Construction of the Cairo Eye (عين القاهرة) is officially set to kick off, with Egypt’s Minister of Tourism and Antiquities laying a foundation stone at an official ceremony on Thursday.
The Cairo Eye will be located along the Nile River in the upscale district of Zamalek and will occupy approximately 20,000 square metres of land.
The 120 metre high Cairo Eye, which is set to be the largest observation wheel in Africa and the fifth largest in the world, is scheduled to be launched in 2022 and will cost EGP 500 million (USD 31 million) to establish.
In addition to the observation wheel, a number of ancillary services will be introduced to tackle congestion and to provide visitors with new means of travelling to the Cairo Eye. This includes a Cairo Eye Nile taxi (i.e. a ferry), free hop-on and hop-off Cairo Eye buses and a two-level car park with a capacity for 500 vehicles.
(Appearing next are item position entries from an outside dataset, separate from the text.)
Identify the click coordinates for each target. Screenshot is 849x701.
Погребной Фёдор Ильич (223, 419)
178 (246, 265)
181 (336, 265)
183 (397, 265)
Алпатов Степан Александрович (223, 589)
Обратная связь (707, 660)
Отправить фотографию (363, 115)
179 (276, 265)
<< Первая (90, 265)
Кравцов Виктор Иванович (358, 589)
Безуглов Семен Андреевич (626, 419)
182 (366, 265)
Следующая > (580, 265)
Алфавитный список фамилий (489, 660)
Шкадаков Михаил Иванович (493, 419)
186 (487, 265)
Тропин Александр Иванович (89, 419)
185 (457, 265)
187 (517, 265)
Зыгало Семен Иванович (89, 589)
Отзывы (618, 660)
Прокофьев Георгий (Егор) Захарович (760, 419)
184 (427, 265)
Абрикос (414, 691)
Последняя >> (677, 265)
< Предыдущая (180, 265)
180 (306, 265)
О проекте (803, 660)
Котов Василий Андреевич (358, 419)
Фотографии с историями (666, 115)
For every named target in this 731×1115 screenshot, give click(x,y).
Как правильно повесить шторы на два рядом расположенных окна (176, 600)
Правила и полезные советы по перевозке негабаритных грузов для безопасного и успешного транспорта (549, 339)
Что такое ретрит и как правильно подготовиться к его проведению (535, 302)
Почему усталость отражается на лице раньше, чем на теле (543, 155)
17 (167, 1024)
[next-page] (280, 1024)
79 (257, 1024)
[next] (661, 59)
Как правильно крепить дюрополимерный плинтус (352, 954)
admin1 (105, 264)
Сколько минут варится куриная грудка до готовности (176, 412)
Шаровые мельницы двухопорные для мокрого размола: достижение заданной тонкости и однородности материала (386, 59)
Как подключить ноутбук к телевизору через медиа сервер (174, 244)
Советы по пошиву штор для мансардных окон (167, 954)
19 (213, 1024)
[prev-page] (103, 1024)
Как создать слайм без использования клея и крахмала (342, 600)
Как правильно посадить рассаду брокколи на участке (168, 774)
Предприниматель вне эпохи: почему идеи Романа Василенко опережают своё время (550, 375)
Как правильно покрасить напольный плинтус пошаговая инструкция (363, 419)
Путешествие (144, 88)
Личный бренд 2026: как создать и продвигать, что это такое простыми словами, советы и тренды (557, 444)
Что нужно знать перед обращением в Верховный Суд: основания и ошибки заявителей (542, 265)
Initial reports suggest the cost of financing for the construction of the project will be borne by Hawai for Tourism and Investment, which is leading the project.
In statements to Daily News Egypt, the Chairperson of Hawai for Tourism and Investment, Ahmed Metwally, said that 50 percent of the financing will come from the company, with the rest obtained from Egyptian banks subject to negotiations. It remains unclear whether any funding for the project will come from the Egyptian state, or whether the entire project will be privately funded.
Speaking at the official ceremony on Thursday, Metwally said that it is expected the Cairo Eye will attract 2.5 million visitors a year. Daily News Egypt reports that visitors will be expected to pay between EGP 250 ($USD 15.90) and EGP 350 ($USD 22.25), though this is subject to change. Metwally added that the project will provide direct employment to at least 1,200 individuals and is expected to indirectly introduce another 4,000 opportunities of employment.
Responding to environmental concerns, Metwally added that the project is designed with the environment in mind and will take into account the preservation of greenery and will aim to preserve the identity of the district of Zamalek.
The Egyptian government is currently implementing plans to renovate downtown Cairo and its surroundings, close to where the Cairo Eye will be located. These plans have include moving several government departments and buildings away from the area to battle congestion, evicting those living on illegally settled land, and creating new public spaces.